Accountability sits with the programme owners who defined the operating model, not just the platform team. If no one owns access decisions, review cadence, exception cleanup, and role maintenance, least privilege becomes a slogan rather than an enforceable control. Governance must be assigned, monitored, and maintained.
Why This Matters for Security Teams
When an IGA programme cannot prove least privilege, the problem is rarely just tooling. It is usually a governance failure: no clear owner for access policy design, exception approval, review cadence, role cleanup, or entitlement drift. That matters because least privilege is not a static report outcome. It is an operating discipline that must survive reorganisations, application changes, and emergency access requests. Current guidance from the OWASP Non-Human Identity Top 10 and NIST’s NIST SP 800-207 Zero Trust Architecture both reinforce that access must be continuously validated, not merely assigned once and forgotten.

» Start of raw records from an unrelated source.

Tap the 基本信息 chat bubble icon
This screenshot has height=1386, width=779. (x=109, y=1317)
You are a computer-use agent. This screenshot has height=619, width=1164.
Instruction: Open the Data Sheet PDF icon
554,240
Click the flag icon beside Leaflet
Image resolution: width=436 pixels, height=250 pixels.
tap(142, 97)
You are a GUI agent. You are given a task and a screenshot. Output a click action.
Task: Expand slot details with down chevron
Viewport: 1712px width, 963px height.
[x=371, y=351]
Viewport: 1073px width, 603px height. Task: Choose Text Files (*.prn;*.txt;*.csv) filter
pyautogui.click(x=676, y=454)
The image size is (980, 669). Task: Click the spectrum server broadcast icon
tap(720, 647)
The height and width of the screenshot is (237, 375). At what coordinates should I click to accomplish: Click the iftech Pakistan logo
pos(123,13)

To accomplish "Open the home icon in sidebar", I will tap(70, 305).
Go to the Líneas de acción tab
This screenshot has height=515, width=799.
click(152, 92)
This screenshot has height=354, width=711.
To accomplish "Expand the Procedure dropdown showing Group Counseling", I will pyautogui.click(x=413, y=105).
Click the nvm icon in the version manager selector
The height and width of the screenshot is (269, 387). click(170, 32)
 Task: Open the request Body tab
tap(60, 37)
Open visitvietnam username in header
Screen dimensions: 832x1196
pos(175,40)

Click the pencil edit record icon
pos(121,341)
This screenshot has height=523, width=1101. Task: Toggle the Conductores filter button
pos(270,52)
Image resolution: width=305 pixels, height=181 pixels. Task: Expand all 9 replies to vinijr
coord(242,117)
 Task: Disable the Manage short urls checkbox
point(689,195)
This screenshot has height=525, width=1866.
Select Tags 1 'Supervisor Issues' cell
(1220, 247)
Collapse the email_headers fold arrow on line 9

The NHIMG Ultimate Guide to NHIs — Key Challenges and Risks shows how widespread overprivilege and weak visibility are in practice. In fact, NHIMG reports that 97% of NHIs carry excessive privileges. In practice, many security teams discover least-privilege failure only after an audit exception, incident, or reorganisation has already exposed the gap, rather than through intentional control ownership.
How It Works in Practice
Accountability needs to be assigned across the full access lifecycle, not parked with the IAM tool owner. The programme owner should define policy, the system owners should validate access need, and business approvers should own exceptions where they grant them. Security or GRC then verifies whether the process works and whether evidence exists to prove it. That evidence usually includes:
- role and entitlement ownership mapped to named business or application owners
- review cadence for privileged and sensitive access, with documented completion
- exception handling with expiry dates and explicit re-approval
- role engineering and cleanup for stale or inherited access
- metrics showing how fast access is removed after job changes or offboarding
Least privilege becomes provable when the programme can show decision-making, not just system configuration. This is where control families in NIST SP 800-53 Rev. 5 Security and Privacy Controls align well with IGA practice, especially around access enforcement, review, and accountability. For NHI-heavy environments, NHIMG’s Ultimate Guide to NHIs is useful because machine identities expose the same structural issue: if nobody owns lifecycle decisions, privileges accumulate faster than governance can remove them. Where this guidance breaks down is highly dynamic environments with delegated admin models and rapid DevOps changes, because entitlements can shift faster than quarterly review processes can reliably capture.
Common Variations and Edge Cases
Tighter access governance often increases operational overhead, so organisations have to balance evidence quality against approval friction. That tradeoff becomes most visible in shared service models, mergers, and cloud platforms where one team provisions access and another team consumes it. Best practice is evolving, but there is no universal standard for proving least privilege in environments where role definitions are immature or where access is granted through code, pipelines, or service accounts rather than human request flows. In those cases, the accountable party is still the programme owner, but the control design must adapt.
The most common edge case is delegated administration. Here, application owners may approve access locally, but the IGA programme still owns the governance standard, evidence retention, and exception closure rules. Another is emergency access: if break-glass access is not time-boxed and reviewed after use, least privilege cannot be demonstrated. A third is non-human identity sprawl, where service accounts and API keys are treated as infrastructure artifacts instead of governed identities; NHIMG’s research and the OWASP guidance both indicate that this is where excessive privilege accumulates fastest. The practical test is simple: if the programme cannot name who approved access, who reviewed it, and who removed it, it cannot prove least privilege, even if the platform shows access lists are technically current.
Standards & Framework Alignment
This section maps relevant standards and security frameworks to the operational risks and controls described in this guidance.
OWASP Non-Human Identity Top 10 and CSA MAESTRO address the attack and risk surface, while NIST AI RMF, NIST CSF 2.0 and NIST Zero Trust (SP 800-207) set the governance and control requirements practitioners need to meet.
| Framework | Control / Reference | Relevance |
|---|---|---|
| OWASP Non-Human Identity Top 10 | NHI-03 | Least privilege fails when NHI access is excessive or unowned. |
| CSA MAESTRO | Governance for autonomous workloads needs clear decision ownership. | |
| NIST AI RMF | GOVERN | Accountability is a governance requirement for AI-driven access decisions. |
| NIST CSF 2.0 | PR.AC-4 | Least privilege depends on managed access authorisation and review. |
| NIST Zero Trust (SP 800-207) | Zero trust requires continuous validation of access need and trust. |
Assign owners for each NHI entitlement and remove excess privilege on a defined cadence.